Les périodes de soldes agitent invariablement les médias : des pages ou des minutes d’antenne remplies sans efforts. On peut même recycler les archives sans prendre grand risque. Bref, le sujet idéal pour journaliste ne désirant pas se creuser la tête. Pourtant, le sujet mérite réflexion. Même si certains aspects atteignent leur paroxysme lors des soldes, ils ne se limitent pas à cette période. On connait le classique : « Achetez maintenant ; payez dans 3 mois ».

La surenchère fait que les slogans s’affinent : « Ne ratez pas une bonne affaire ; nous finançons le montant nécessaire ». Il ne faut pas que je manque l’occasion. Je n’ai pas les ressources suffisantes ? Pas de problème, quelqu’un finance et prépare à ma place le dossier ; juste une signature à apposer.

Mieux encore : « Faites-vous plaisir maintenant ; vous paierez plus tard ». C’est quand plus tard ? En tout cas, ce n’est pas maintenant et c’est l’essentiel. Plus tard, c’est indéfini. Par contre, maintenant, c’est maintenant. Le plaisir maintenant, le paiement dans un lointain nébuleux : le plan parfait. Les professionnels du marketing n’ont rien inventé. Avant les offres en ligne, un expert en la matière était déjà actif quelque part, en Eden : « Regarde ce beau fruit, fais-toi plaisir maintenant ; quant au paiement, tu verras plus tard ».

Que pèse le plus tard quand l’offre du maintenant est tellement prometteuse ? Tellement porteuse de plaisir potentiel.

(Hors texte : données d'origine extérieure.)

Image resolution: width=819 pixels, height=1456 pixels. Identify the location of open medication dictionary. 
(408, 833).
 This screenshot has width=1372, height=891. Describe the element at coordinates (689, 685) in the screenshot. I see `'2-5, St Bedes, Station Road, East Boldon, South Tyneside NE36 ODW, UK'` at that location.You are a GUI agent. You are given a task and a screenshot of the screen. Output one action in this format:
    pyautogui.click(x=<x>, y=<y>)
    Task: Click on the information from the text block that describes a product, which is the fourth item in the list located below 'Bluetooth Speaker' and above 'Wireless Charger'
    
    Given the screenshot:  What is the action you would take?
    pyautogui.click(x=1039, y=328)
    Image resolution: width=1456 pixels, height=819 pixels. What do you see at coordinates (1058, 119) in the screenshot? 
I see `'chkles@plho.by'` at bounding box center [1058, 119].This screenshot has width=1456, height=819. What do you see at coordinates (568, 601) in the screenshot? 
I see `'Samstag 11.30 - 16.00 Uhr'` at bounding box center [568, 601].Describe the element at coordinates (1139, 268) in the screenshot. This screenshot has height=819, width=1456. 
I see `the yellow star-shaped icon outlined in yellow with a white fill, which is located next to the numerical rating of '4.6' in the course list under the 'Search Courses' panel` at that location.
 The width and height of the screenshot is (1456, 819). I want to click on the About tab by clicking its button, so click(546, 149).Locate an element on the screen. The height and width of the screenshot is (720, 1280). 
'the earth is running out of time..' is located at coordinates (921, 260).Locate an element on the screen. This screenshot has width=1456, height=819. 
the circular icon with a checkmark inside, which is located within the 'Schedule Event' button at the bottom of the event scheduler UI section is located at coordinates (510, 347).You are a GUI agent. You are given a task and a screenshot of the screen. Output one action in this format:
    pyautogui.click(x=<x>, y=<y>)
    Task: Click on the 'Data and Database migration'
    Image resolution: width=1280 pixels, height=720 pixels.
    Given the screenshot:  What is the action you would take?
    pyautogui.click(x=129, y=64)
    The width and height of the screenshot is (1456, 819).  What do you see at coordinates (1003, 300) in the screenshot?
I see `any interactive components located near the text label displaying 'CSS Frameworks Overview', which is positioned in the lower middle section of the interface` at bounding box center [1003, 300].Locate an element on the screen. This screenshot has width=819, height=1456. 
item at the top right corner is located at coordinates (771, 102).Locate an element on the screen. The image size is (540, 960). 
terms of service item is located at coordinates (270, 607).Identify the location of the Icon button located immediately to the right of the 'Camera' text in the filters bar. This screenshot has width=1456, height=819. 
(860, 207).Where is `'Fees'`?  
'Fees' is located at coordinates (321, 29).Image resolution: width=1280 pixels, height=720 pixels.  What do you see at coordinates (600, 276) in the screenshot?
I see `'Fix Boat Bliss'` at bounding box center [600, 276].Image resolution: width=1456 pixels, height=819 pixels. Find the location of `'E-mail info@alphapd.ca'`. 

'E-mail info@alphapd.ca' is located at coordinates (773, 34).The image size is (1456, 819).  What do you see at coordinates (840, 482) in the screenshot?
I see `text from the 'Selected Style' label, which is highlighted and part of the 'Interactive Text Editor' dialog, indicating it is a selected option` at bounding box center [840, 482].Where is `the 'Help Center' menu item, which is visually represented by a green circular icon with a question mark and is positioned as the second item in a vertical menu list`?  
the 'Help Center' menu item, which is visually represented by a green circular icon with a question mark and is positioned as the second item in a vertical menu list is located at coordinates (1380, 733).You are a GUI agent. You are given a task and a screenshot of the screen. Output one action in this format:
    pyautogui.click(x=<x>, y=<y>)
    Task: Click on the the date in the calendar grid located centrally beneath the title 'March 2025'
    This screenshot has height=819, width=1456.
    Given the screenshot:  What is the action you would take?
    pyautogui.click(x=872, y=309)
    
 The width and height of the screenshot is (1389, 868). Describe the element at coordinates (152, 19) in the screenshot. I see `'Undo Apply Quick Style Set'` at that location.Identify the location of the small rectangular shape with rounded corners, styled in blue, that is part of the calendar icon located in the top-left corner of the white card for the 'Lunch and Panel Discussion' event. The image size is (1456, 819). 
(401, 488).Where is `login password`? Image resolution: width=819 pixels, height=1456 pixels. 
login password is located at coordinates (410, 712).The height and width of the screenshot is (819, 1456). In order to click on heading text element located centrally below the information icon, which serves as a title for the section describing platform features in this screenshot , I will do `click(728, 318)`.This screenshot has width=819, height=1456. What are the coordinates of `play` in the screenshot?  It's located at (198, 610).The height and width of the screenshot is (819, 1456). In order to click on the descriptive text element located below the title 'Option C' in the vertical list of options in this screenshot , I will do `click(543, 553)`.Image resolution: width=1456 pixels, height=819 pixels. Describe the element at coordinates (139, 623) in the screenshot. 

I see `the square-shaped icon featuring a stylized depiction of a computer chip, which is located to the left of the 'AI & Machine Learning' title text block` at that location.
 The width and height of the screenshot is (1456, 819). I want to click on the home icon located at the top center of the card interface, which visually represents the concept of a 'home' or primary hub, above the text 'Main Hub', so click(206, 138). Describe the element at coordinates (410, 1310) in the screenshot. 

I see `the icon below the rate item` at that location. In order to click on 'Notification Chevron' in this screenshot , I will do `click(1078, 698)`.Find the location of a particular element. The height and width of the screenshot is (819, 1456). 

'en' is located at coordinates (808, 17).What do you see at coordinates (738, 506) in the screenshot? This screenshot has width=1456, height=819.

S’offrir l’objet coup de cœur, c’est un moment de bonheur intense. Un bonheur qui peut durer quelques mois… ou quelques jours. Vient alors le temps de dénicher l’autre acquisition qui réinjectera une nouvelle dose de bonheur. Et la barque financière du plus tard se charge, jusqu’au jour où elle commence à passer sous la ligne de flottaison. Payer ? Déjà ! J’aurais encore tant et tant d’autres plaisirs à m’offrir.

« Fais-toi plaisir maintenant, tu paieras plus tard… peut-être jamais ». Les millénaires passent, l’appel devient toujours plus pressant… grâces soient rendues à internet. Toute la gamme de plaisirs immédiats à portée de main, tous les modes d’emploi disponibles. Non seulement les objets indispensables, mais les offres les plus diverses destinées à satisfaire attentes et désirs physiques, psychologiques ou amoureux. Rien ne doit entraver la quête de bonheur personnel.

Pas question donc de vérifier la pertinence du conseil ou du régime miracle, de s’interroger sur  l’addiction à un site internet, de laisser passer une aventure amoureuse attrayante… Ma famille, mon conjoint, mes enfants n’ont pas à gâcher mon bonheur. Ce qui m’attire est tellement désirable, sans facture à régler comptant, et au montant assez vague.

Pourtant, c’est inéluctable, la facture est présentée un jour. Et son montant est toujours jugé disproportionné à la satisfaction d’un moment. « Plus tard » est devenu « Trop tard ». Et personne pour prendre en charge la publicité mensongère.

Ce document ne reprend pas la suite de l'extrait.